Second Amendment Roundup: Cert denied in rifle and magazine ban cases.
After fifteen re-listings, on June 2 the Supreme Court denied cert in Snope v. Brown, which concerns Maryland’s ban on semiautomatic rifles, and Ocean State Tactical v. Rhode Island, which concerns Rhode Island’s magazine ban. I previously discussed these cases here.
Cert denial in Ocean State was more predictable, even though Justices Thomas, Alito, and Gorsuch would have granted the petition, as it sought review of denial of a preliminary injunction. But in Snope (styled Bianchi v.
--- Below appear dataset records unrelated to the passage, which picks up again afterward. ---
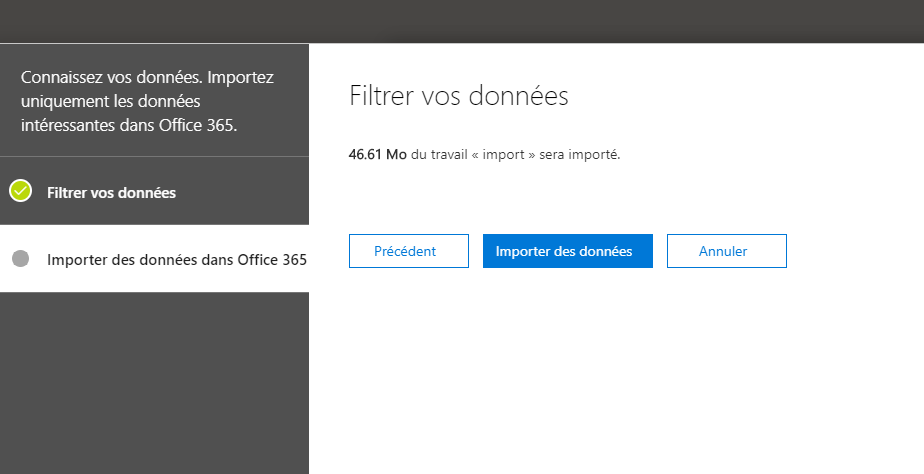The image size is (924, 474).
Task: Click the empty dark sidebar area below steps
Action: [x=154, y=383]
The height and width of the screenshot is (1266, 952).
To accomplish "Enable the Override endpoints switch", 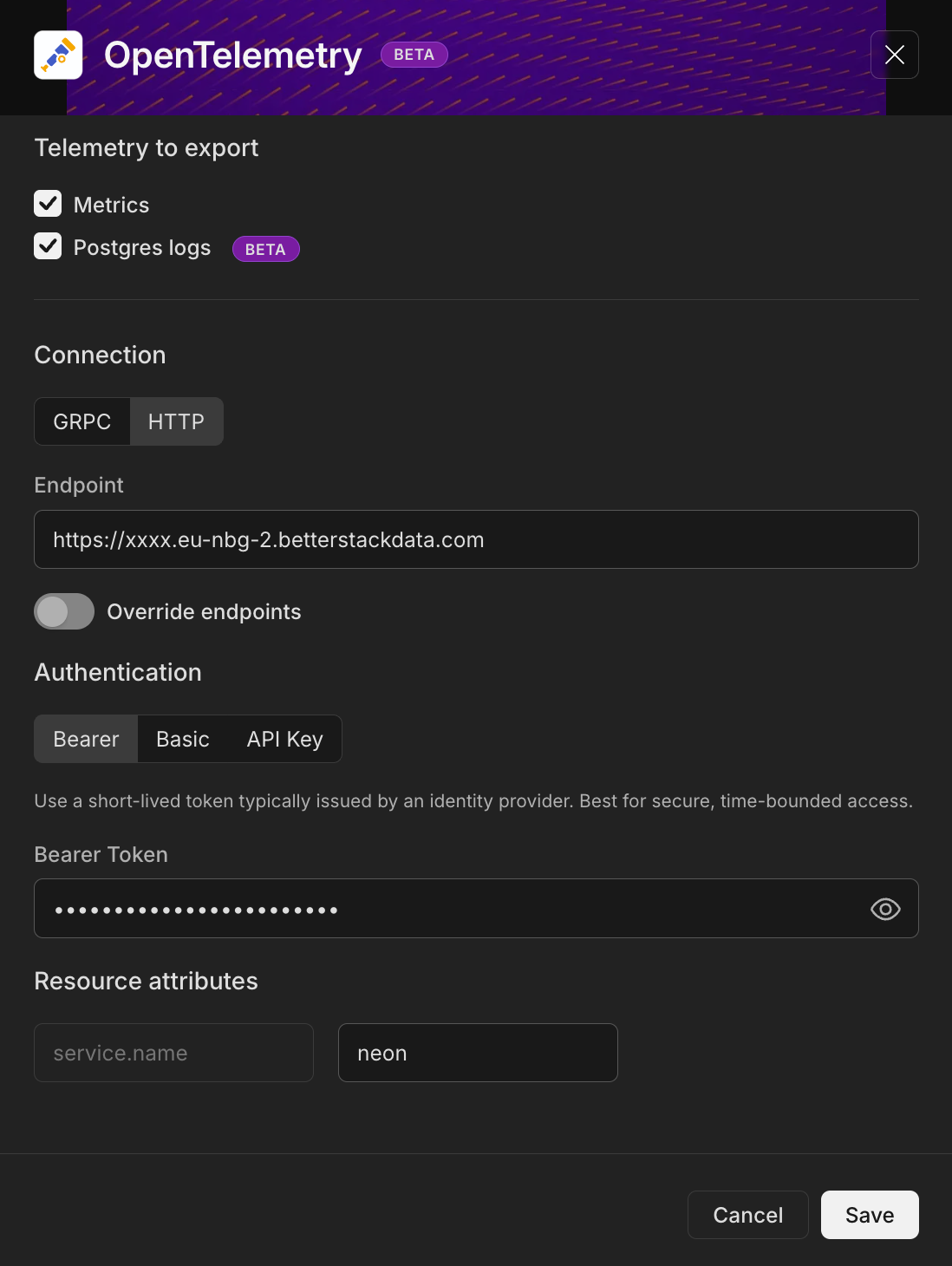I will (63, 611).
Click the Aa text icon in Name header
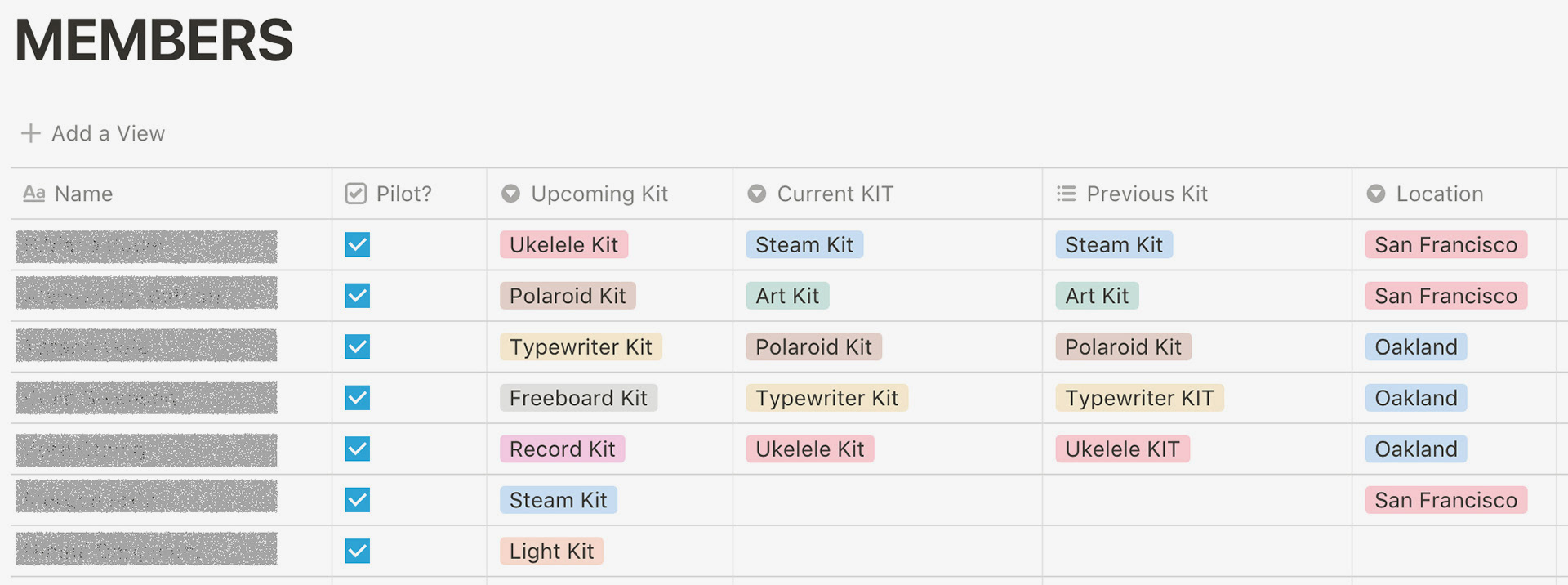The width and height of the screenshot is (1568, 585). click(33, 194)
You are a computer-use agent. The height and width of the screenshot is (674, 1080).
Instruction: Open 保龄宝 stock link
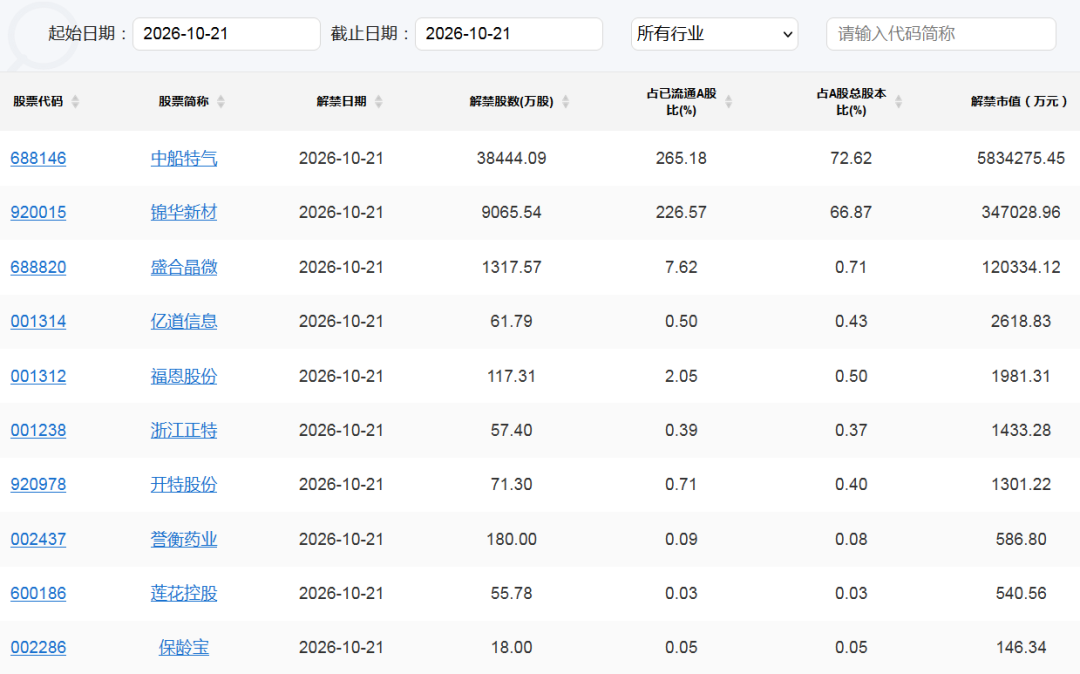(184, 648)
Brown in the 4th Circuit) – which has a final judgment based on a full record –Justices Alito and Gorsuch are listed as having been in the “would have granted” category, with Justice Thomas writing a dissent from denial. The big news is that Justice Kavanaugh issued a statement in Snope concluding that “this Court should and presumably will address the AR–15 issue soon, in the next Term or two.”
According to Justice Kavanaugh, “Americans today possess an estimated 20 to 30 million AR–15s,” which are “legal in 41 of the 50 States, meaning that the States such as Maryland that prohibit AR–15s are something of an outlier.” That suggests that AR–15s meet Heller‘s “common use” test, as then-D.C. Circuit Judge Kavanaugh opined in Heller 2. “If so, then the Fourth Circuit would have erred by holding that Maryland’s ban on AR–15s complies with the Second Amendment.”
Moreover, Justice Kavanaugh continues, “it can be analytically difficult to distinguish the AR–15s at issue here from the handguns at issue in Heller.” Most handguns are semiautomatic, as is the AR–15 rifle, and law-abiding citizens use both for lawful purposes such as self-defense in the home.